Figure 3. Ultrasound recordings.

Serial ultrasound recordings with both the Philips iU22 and the Titan SonoSite of the gastrocnemius muscle after denervation. The thick interrupted line depicts the gastrocnemius muscle. The thin interrupted line depicts the peroneal nerve in the image of the healthy muscle recorded with the Philips iU22. The thick interrupted line illustrates the circumference of the gastrocnemius muscle. The non-interrupted line indicates the standardized muscle diameter measurement.

Figure 4. Decrease of muscle mass after denervation.

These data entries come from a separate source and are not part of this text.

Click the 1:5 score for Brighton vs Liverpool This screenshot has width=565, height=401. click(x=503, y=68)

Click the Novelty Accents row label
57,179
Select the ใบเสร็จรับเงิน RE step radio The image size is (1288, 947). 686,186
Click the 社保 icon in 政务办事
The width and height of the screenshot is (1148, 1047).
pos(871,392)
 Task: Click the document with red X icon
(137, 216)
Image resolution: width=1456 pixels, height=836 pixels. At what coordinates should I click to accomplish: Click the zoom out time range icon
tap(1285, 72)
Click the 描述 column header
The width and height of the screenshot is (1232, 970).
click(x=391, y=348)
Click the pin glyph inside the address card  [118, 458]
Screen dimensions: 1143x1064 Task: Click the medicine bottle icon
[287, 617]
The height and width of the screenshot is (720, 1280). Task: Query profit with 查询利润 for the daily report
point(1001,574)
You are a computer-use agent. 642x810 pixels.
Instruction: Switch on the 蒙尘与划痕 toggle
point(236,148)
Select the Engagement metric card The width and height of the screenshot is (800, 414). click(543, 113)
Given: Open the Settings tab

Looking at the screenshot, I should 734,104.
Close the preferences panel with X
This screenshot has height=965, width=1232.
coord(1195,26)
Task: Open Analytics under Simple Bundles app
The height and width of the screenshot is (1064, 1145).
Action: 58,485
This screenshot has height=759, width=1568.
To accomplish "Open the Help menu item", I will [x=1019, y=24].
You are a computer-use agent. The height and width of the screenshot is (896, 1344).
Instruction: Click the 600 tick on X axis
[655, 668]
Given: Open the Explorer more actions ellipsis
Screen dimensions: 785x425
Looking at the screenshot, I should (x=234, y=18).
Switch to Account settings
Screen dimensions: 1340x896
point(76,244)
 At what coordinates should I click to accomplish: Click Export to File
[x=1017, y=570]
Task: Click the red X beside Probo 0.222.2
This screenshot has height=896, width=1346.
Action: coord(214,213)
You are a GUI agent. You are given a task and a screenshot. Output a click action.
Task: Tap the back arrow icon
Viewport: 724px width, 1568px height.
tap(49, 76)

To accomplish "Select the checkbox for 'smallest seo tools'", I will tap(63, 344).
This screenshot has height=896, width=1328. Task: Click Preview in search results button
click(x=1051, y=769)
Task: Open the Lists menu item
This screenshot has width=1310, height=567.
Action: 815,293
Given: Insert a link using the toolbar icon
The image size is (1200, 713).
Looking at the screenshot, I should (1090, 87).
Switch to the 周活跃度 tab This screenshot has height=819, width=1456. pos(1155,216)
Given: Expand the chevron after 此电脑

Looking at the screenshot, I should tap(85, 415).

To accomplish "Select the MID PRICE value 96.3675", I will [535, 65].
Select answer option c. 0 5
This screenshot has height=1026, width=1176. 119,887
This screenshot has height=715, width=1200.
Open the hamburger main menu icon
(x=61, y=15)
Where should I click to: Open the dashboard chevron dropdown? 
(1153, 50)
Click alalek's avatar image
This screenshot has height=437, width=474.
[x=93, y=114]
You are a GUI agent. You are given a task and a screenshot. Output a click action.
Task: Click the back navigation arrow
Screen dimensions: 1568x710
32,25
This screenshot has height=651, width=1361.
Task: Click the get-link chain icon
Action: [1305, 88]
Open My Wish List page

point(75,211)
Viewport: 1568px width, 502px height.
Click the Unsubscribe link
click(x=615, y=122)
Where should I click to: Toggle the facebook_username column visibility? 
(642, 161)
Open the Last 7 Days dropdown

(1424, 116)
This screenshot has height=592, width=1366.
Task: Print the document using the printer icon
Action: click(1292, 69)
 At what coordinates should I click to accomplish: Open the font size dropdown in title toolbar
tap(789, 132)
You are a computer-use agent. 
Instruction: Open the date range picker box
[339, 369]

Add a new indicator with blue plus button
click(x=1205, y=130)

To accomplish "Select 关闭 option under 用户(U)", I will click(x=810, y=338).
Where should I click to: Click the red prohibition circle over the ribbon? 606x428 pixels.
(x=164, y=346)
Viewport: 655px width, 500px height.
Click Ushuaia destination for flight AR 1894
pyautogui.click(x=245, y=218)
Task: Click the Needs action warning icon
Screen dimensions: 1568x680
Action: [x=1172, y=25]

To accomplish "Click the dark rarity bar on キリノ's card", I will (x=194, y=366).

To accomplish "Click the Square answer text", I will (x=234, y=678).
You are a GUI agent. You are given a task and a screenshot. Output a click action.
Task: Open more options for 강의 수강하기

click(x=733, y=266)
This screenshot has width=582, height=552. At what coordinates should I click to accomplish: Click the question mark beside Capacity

The weight-based GMI and ultrasound-based muscle diameter in the operated leg expressed as a percentage of the non-operated side. To show the pattern without averaging, only the weekly data of the first animal are displayed.

Figure 5. A scatter plot of the gastrocnemius muscle and the measured muscle diameter with ultrasound.

Scatter plot of the gastrocnemius mass of the affected limb and the diameter of the muscle measured with ultrasound. Correlation coefficients ranged between 0,957 and 0.971 (p<0.001 for all) for both raters and both ultrasound machines.

Figure 6. The difference between muscle diameter and the gastrocnemius muscle weight.

A Bland Altman plot to visualize the difference between the muscle diameter measured and the gastrocnemius muscle weight (GMI) in percentage of atrophy. The GMI is plotted on the x-axis and the difference between the GMI and the muscle thickness ratio on the y-axis.